**Source document**

• • • •

Motivation
Verification of resources is critical for on-chain incentivization; hence, we propose a TEE-based verification mechanism detailed below and extend the Trusted providers proposal.
Summary
Verifiable computing is an entire class of algorithms or systems where a particular portion of the compute stack is verifiable/provable in a trustless manner to participants within a decentralized network. Verifiable computing can take many forms, including:
Verifiable provisioning of hardware: This corresponds to the case where we desire to verify the nature and extent to which a piece of hardware is provisioned for the Akash network.
Specifically, if a 4090 GPU were to be incorporated in the Akash network, verifiable provisioning ensures that it indeed matches its hardware specifications, and it is genuinely allocated for functions on the Akash network.
Verifiable execution of program/software: This corresponds to the case where a program (any AI program, ranging from inference to training) is correctly executed on a node/set of nodes in the Akash network. For example, that a particular piece of code was executed correctly in a cluster of 4090s on the Akash network. Verifiable execution of programs/software also comes in multiple flavors, including:
- Non-real-time: An offline verification mechanism that presents a proof in non-real-time, where the proof has no time or size constraints.
- Optimistic, real-time proofs: An optimistic proof mechanism that can be verified or contested in (near) real time.
- Zero knowledge, real-time proofs: A zero knowledge proof mechanism (that does not reveal anything about the inputs but can still be verified) in (near) real time.
In this proposal, for the first year of this project, we focus on only the first type of verifiability: That of provisioning of hardware. After the completion of this first portion of the project, a further proposal will be submitted on non-real-time and subsequently, real-time verifiable computing within the Akash network. Please review the discussions on Github here (https://github.com/orgs/akash-network/discussions/614).
Benefits to Akash Network
The need for verifiable provisioning of hardware is significant for a variety of reasons, including the elimination/reduction of Sybil attacks, and of other forms of misrepresentation and abuse in the network.

• • • •

**Given exercise**
Please copy everything from "- Zero knowledge, real-time" down to "verified) in (near) real time." in the verifiable computing proposal, switching "inputs" to "input data".

**Data extract**
• • • •

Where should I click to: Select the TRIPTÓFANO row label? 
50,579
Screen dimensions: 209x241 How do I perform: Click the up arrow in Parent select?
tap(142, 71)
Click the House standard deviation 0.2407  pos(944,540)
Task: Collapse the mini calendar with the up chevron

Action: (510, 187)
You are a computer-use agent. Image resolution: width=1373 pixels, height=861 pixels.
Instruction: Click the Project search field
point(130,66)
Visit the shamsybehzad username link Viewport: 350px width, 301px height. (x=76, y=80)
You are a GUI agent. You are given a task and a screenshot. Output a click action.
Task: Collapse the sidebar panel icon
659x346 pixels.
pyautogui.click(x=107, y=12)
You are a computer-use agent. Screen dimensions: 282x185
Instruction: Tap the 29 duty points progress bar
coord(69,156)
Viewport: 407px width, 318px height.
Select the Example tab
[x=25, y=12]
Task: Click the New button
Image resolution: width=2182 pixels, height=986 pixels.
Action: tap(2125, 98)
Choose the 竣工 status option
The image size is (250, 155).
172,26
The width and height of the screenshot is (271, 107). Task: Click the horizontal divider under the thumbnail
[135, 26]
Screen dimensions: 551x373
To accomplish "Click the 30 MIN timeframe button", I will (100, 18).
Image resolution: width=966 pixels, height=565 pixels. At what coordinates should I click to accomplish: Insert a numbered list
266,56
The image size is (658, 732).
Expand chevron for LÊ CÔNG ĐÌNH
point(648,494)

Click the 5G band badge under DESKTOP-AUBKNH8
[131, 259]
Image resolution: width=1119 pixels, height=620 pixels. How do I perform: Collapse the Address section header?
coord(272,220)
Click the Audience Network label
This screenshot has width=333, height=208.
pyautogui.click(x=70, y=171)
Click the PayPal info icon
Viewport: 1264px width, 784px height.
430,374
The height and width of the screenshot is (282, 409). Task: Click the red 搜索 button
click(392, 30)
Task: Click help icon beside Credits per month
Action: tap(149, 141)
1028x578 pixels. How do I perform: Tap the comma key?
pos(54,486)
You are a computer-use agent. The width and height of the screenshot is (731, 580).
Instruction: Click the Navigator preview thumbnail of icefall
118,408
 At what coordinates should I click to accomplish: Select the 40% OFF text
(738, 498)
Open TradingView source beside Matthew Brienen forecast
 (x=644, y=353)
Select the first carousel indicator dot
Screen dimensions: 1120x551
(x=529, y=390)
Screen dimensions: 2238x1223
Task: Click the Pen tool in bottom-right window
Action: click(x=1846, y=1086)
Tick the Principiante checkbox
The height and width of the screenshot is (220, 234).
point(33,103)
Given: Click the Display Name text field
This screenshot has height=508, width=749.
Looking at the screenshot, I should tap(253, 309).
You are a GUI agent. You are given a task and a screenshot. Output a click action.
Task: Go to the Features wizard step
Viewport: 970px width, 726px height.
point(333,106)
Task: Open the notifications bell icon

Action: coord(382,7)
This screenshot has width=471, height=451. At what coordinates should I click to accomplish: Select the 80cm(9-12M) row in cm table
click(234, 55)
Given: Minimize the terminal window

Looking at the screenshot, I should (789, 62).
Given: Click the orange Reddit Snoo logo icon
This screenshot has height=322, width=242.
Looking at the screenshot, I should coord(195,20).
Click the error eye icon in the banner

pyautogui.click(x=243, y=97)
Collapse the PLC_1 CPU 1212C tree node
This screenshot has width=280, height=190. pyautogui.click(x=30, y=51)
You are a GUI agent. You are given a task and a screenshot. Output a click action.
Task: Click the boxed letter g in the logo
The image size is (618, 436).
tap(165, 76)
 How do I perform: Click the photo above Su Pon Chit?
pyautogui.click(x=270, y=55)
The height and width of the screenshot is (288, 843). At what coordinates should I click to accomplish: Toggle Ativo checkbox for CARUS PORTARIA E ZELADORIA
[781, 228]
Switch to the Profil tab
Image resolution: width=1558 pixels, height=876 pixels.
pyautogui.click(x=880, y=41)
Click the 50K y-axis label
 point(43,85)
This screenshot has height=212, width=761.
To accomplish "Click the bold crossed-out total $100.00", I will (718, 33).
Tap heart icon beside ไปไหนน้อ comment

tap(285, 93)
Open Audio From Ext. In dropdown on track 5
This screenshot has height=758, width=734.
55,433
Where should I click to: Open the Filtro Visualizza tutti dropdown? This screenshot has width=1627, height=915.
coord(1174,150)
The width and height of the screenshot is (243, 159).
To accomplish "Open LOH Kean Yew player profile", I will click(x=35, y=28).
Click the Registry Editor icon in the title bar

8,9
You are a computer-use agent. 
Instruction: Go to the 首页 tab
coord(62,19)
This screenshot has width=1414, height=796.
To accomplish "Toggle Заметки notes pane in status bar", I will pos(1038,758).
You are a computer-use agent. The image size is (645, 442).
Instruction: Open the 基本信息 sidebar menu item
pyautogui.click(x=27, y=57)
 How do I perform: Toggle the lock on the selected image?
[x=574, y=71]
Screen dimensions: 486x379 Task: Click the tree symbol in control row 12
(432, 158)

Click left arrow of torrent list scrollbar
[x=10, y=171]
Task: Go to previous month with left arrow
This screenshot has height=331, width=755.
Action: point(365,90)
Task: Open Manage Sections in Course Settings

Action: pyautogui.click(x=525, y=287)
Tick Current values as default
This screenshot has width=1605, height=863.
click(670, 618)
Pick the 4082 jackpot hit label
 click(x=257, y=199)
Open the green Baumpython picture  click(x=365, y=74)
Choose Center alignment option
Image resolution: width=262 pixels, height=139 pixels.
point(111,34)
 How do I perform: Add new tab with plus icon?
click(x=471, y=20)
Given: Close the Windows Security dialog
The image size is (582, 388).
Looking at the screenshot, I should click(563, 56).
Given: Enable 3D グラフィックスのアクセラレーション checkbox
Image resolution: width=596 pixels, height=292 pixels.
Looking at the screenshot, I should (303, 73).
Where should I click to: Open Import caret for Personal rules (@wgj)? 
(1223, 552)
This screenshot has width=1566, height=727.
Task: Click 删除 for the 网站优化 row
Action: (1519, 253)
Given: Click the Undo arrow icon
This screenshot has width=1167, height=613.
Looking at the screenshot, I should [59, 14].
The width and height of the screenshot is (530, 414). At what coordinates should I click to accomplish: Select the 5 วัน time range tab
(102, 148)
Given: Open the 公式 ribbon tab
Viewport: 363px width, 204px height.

• • • •

**Solution to this problem**
- Zero knowledge, real-time proofs: A zero knowledge proof mechanism (that does not reveal anything about the input data but can still be verified) in (near) real time.